L'Europe, ce MIRACLE de l’histoire de l'homme, ce miracle qui a fait suite au miracle grec, a, par la prodigieuse fécondité de sa culture unique, donné naissance à une civilisation adoptée par le monde entier. Dans la compétition qui s'est livrée entre mes grandes cultures occidentale, indienne, chinoise, japonaise, c'est la nôtre qui a écrasé les autres. La culture est créatrice de civilisation.

 

La civilisation, par contre, ne crée jamais de culture. SEULE l'Europe possède la culture d'où sa primauté sur les Etats-Unis et la Russie communiste, qui ne détiennent que la civilisation née de notre culture, comme l'a admirablement démontré Oswald Spengler.

 

Cette civilisation coupée de sa culture est condamnée à la stérilité, ce qui se traduira d'abord par une sclérose puis un retour à la barbarie. Politiquement dominée par Moscou ou par Washington, la culture européenne est étouffée : elle risque d'être figée dans son état de civilisation. A remarquer que toutes les découvertes dans le domaine nucléaire et satellistique sont le fait d'Européens.

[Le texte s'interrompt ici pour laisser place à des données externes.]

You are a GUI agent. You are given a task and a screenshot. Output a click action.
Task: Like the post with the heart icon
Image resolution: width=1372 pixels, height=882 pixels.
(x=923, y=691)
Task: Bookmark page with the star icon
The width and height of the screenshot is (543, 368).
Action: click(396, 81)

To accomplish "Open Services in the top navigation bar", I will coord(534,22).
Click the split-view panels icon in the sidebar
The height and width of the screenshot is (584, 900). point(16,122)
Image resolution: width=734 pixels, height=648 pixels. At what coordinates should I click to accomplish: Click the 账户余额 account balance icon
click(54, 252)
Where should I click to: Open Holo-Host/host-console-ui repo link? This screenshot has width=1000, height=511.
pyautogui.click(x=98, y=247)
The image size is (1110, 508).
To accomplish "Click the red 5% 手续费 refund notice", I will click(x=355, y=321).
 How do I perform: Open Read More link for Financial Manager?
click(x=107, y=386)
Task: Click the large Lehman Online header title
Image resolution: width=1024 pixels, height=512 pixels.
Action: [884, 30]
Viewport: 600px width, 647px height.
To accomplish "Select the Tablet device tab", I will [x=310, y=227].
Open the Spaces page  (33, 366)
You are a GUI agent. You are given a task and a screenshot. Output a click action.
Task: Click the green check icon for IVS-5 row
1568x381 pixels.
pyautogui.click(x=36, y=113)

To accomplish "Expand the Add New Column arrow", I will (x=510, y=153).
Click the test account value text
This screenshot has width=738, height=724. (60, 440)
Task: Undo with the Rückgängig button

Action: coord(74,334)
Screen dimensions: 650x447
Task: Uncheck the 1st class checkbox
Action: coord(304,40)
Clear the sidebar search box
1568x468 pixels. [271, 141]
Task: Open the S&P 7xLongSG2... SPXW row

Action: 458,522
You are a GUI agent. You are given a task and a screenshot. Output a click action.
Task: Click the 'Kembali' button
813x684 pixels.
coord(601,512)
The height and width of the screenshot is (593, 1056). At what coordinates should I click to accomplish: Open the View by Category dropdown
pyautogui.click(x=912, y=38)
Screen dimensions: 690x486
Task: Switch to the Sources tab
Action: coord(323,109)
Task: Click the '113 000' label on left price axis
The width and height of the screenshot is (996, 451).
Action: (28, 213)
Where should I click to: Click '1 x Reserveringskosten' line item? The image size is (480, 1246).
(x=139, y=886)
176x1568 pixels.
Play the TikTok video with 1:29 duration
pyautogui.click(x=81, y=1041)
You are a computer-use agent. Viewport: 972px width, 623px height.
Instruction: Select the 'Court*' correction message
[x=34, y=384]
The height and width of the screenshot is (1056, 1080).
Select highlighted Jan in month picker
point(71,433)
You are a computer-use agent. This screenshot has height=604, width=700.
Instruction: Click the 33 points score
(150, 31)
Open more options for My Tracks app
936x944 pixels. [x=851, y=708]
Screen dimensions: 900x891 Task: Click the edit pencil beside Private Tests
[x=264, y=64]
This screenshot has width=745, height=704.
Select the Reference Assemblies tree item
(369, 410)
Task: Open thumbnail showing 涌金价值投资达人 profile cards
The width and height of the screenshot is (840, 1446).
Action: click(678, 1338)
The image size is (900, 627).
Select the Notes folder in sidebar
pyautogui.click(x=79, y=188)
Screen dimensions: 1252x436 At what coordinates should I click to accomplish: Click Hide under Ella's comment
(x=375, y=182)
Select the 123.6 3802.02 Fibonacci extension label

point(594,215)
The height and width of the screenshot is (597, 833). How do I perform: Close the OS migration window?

On s'arrache les cerveaux européens.

 

Seule une Europe politique unitaire peut fournir les moyens de la puissance qui garantiront les conditions historiques indispensables à la survie de cette culture.

 

Nulle autre puissance n'est, d'autre part, capable de remplacer l'Europe dans sa mission humaniste. »

 

10/04/2017

Le Prêtre et le Magicien (Pierre Gordon)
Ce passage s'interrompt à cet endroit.